As for my own notion of Ur-story—to wit, that the novel is a model of consciousness—Okonkwo's coming to consciousness of the new reality effecting his world produces both in him both pain and mortal shame. Yet, there is no contemplation of mortality: it remains as foreign to him as the white man's society and system of (ignorant) justice. He is warrior who has killed many men in battle. This is who he is. He murders his own "adopted" son because it is the way of things. He accidentally kills another boy at funeral celebration. There is no contemplation of death and mortality in him. Death is, for him and his society, part of the natural order of things. The contemplation of mortality is not. And that may, indeed, be the point: just as the colonials bring their religion and their systems of economics and justice to the indigenous worlds under their sway, they also bring the consciousness of sin and mortality.

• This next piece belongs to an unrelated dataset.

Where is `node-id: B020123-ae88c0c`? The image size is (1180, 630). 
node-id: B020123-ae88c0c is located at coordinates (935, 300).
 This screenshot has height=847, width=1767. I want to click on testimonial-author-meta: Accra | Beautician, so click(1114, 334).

This is not a Western novel. There is no grasping, as in Bellow's Henderson, for the "authenticity" of the native, which is, of course, the underbelly of imperialism. The political aim of colonialism is to impose its cultural structures on those it conquers/invades. The artistic class of the colonialists, ever-sensitive to the humanity of the situation, intuits the longing for the other in that moment and, like Bellow, tends to romanticize it. Yet, and this may be the tragedy of Western art, it misses the bigger imposition: it is naive, ignorant, innocent, unconscious of the trail of tragedy and horror colonialism leaves in its wake:
"The Commissioner went away, taking three or four ofthe soldiers with him. In the many years in which he had toiled to bring civilization to different parts of Africa he had learned a number of things. One of them was that a District Commissioner must never attend to such undignified details as cutting a hanged man from the tree. Such attention would give the natives a poor opinion of him. In the book which he planned to write he would stress that point. As he walked back to the court he thought about that book. Every day brought him some new material. The story of this man who had killed a messenger and hanged himself would make interesting reading. One could almost write a whole chapter on him. Perhaps not a whole chapter but a reasonable paragraph at any rate. There was so much else to include, and one must be firm in cutting out details. He had already chosen the title of the book, after much thought: The Pacification of the Primitive Tribes of the Lower Niger."